Laf. 656, Sel. 540. En écrivant ma pensée elle m’échappe quelquefois. Mais cela me fait souvenir de ma faiblesse que j’oublie à toute heure, ce qui m’instruit autant que ma pensée oubliée, car je ne tiens qu’à connaître mon néant.

Thirouin Laurent, “Se divertir, se convertir”, in Descotes Dominique (dir.), Pascal auteur spirituel, Paris, Champion, 2006, p. 299-322. Voir p. 316 sq., sur l’anéantissement.

Sellier Philippe, “Pascal : colorations oratoriennes”, in Descotes Dominique (dir.), Pascal auteur spirituel, Paris, Champion, 2006, p. 31-54 ; voir surtout p. 38 sq.

 

Car qui ne mourrait pour conserver son honneur, celui‑là serait infâme.

 

Mesnard Jean, “Perspectives contemporaines sur la casuistique”, in De la morale à l’économie politique, Op. cit., n° 6, Pau, 1996, p. 107-116. Voir p. 113, sur le rapport entre la casuistique et le théâtre cornélien, et sur la valeur de l’honneur, entendu comme réputation auprès d’autrui, que Pascal reproche aux jésuites de chercher à préserver absolument.
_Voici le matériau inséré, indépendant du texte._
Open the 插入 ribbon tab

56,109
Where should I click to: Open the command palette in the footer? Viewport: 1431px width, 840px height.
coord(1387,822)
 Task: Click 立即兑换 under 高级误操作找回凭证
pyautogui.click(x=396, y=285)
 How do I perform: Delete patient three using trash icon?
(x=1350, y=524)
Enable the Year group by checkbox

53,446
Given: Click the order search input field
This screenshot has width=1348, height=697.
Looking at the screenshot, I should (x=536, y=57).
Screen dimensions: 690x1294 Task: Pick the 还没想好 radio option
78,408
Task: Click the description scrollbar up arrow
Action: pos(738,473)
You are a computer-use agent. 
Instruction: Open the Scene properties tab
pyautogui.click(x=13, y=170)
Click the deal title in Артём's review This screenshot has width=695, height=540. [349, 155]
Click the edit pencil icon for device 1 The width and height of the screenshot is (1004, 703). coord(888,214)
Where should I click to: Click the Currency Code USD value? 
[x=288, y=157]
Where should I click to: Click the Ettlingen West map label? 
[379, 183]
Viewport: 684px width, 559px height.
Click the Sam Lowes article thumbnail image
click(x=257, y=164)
Pascal ne prend pas à son compte cette maxime. Il dit très nettement le mal qui en découle dans la Provinciale XIV, éd. Cognet, Garnier, p. 272-273. « Il est permis, disent Lessius, Molina, Escobar, Reginaldus, Filiutius, Baldellus, et autres Jésuites, de tuer celui qui nous veut donner un soufflet. Est-ce là le langage de Jésus-Christ ? Répondez-nous encore. Serait-on sans honneur en souffrant un soufflet, sans tuer celui qui l’a donné ? N’est-il pas véritable, dit Escobar, que, tandis qu’un homme laisse vivre celui qui lui a donné un soufflet, il demeure sans honneur ? Oui, mes Pères, sans cet honneur que le diable a transmis de son esprit superbe en celui de ses superbes enfants. C’est cet honneur qui a toujours été l’idole des hommes possédés par l’esprit du monde. C’est pour se conserver cette gloire, dont le démon est le véritable distributeur, qu’ils lui sacrifient leur vie par la fureur des duels à laquelle ils s’abandonnent, leur honneur par l’ignominie des supplices auxquels ils s’exposent, et leur salut par le péril de la damnation auquel ils s’engagent, et qui les fait priver de la sépulture même par les Canons ecclésiastiques. »

Escobar, Theologia moralis, Tr. I, Ex. VII, n. 48, p. 120. Texte déjà cité dans Provinciale VII, 6, éd. Cognet, Garnier, p. 118.